Course Meeting Times

Lectures: 2 sessions / week, 1.5 hours / session


There are no prerequisites for this course.

General Information

This course is a history of pop music in America, starting with the minstrel era of the 1840s and continuing until the present. The survey of the more recent popular styles will result from student presentations. The trends in American popular music will be studied in relation to other cultural and historical events, but the focus will be on the music.

Listening is vital to this course. Initially, you should listen to each assignment before and after the class meeting. Then listen again (and again), in order to familiarize yourself with each piece. The class work, reading, essays, and final project will all center on the listening assignments.


Listening and Reading

Listening and reading assignments are listed in the Reading and Listening section.

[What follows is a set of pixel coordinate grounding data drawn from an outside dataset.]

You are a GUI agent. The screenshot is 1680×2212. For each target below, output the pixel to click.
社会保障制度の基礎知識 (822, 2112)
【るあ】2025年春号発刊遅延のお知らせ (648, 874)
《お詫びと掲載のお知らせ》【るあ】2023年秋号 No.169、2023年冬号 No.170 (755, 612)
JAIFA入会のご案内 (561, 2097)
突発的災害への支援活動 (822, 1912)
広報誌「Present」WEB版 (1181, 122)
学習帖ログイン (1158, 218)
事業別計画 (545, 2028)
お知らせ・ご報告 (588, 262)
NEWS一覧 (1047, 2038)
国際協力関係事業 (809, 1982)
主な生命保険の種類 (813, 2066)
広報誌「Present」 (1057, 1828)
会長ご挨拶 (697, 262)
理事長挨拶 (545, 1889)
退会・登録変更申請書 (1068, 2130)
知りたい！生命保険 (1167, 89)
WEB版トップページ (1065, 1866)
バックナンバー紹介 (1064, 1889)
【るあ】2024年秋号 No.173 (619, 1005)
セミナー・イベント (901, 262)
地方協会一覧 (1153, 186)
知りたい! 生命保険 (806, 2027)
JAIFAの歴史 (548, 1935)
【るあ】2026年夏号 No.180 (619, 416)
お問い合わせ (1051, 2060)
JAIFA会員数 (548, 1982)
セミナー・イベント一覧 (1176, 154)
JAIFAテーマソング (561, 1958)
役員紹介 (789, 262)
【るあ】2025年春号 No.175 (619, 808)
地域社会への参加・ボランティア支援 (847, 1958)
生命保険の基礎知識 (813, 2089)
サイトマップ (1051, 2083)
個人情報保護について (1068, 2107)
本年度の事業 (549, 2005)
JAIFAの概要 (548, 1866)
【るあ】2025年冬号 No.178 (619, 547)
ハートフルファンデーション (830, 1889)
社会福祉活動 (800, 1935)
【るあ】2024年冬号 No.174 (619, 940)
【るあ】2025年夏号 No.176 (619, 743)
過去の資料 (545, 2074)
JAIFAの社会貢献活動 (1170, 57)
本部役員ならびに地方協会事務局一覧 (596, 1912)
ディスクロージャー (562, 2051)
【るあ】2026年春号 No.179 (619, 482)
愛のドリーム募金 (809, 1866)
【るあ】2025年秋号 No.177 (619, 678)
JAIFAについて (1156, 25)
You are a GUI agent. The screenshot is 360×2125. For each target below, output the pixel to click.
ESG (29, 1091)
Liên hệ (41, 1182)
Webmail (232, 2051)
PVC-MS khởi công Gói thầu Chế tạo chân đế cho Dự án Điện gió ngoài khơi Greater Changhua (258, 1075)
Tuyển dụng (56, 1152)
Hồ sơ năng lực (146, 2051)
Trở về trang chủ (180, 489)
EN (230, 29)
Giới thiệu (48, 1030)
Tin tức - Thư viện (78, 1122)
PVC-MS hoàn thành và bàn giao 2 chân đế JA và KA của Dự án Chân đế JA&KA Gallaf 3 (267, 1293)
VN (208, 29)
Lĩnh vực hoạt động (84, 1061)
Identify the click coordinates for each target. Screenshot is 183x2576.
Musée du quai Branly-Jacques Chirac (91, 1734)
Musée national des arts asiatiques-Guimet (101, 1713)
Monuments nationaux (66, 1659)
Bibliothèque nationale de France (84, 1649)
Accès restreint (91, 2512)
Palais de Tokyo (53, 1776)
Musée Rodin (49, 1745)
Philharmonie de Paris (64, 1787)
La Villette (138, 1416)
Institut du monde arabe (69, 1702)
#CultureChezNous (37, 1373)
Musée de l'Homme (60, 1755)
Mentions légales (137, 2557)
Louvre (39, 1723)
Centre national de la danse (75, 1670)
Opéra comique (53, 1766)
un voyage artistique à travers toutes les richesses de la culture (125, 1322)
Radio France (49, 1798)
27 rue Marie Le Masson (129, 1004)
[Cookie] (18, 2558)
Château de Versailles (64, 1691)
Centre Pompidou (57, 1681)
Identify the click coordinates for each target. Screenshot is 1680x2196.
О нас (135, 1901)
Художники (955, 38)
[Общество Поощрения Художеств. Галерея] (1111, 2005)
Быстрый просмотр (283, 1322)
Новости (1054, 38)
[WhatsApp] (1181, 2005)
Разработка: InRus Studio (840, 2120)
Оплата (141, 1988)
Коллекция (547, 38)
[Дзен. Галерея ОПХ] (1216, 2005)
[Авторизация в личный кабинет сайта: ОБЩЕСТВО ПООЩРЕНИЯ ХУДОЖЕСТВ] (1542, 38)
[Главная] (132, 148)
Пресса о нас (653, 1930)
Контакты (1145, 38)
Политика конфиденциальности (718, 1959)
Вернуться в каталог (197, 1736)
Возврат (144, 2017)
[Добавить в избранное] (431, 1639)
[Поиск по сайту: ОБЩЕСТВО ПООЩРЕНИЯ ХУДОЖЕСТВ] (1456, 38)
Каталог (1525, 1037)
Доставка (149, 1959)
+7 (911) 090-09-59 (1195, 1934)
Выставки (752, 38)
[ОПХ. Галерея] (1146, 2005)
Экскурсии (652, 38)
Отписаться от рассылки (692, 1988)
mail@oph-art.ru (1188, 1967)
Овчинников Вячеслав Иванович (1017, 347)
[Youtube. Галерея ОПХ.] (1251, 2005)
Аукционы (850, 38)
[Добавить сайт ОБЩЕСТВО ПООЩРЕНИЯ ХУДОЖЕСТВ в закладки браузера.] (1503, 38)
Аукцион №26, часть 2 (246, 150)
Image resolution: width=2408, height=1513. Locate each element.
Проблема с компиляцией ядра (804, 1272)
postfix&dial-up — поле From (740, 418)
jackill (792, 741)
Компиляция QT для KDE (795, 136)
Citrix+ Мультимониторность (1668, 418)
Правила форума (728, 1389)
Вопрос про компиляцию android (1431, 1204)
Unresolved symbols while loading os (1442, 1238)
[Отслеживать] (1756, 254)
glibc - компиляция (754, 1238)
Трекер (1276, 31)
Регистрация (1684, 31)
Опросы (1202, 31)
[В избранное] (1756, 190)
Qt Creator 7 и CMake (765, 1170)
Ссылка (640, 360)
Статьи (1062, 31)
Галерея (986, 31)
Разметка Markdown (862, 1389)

The text for this class is:
Starr, Larry, and Christopher Waterman. American Popular Music: From Minstrelsy to MP3. 4th ed. Oxford University Press, 2014. ISBN: 9780199859115.

The majority of assigned readings will be taken from this text, with some additional readings. The recordings can also be found at your local public or university library.

When preparing each assignment, I find starting with the music a more rewarding experience. Therefore, I suggest you start by listening to one of the assigned compositions, then read about the piece, composer, etc. in the text, taking notes about both the music and context. Next, listen again to the work and take notes on the musical characteristics.


You will write three types of papers for this class: A short research essay, a final project paper, and listening outlines. See the Assignments section for format guidelines and assignment details.

  • Research essay (4–6 pages) explores a topic in pop music before 1945. See page 6 for more details and a list of potential topics.
  • Listening outlines (1–2 pages). You will create two listening outlines to be shared with the rest of the class and to be part of a short, informal presentation.
  • The final project consists of two components. One is a written paper of 6–8 pages and the other is a more formal presentation on the ancestry of a work released within the last five years. In conjunction with this presentation, you will create a one-page handout. See the detailed assignment description for more details.


There will be two exams. Each exam will cover the assigned listening and reading as well as material discussed in class. Exam 1 covers material from Sessions 1–10 and Exam 2 covers Sessions 11–22. Questions will feature excerpts from the assigned listening for identification, description, and comparison. Additional questions will deal with concepts (describing musical forms, historical significance, etc.) and terms.


Students are required to attend each class meeting and participate actively. In addition, all students will be asked to lead the discussions on specific pieces from the assigned listening.


2 exams 10% each
Research essay 20%
2 listening guides and presentations 10% each
Final project and presentation 30%
Participation 10%

Course Overview by Week Including Key Dates

I Introduction and Themes of American Popular Music  
II Nineteenth and Early Twentieth Century Popular Styles  
III Tin Pan Alley  
IV Country Blues and Hillbilly Music  
V The Swing Era and The Post-War Era, 1946–1954 Research Essay Due
VI Rock 'n' Roll Exam 1
VII British Invasion  
VIII American Rock in the 60s  
IX That 70s Music  
X Outside the Mainstream  
XI The 1980s ... and Beyond  
XII Presentations on Final Project Exam 2
XII Presentations on Final Project (cont.)  
XIII Presentations on Final Project (cont.)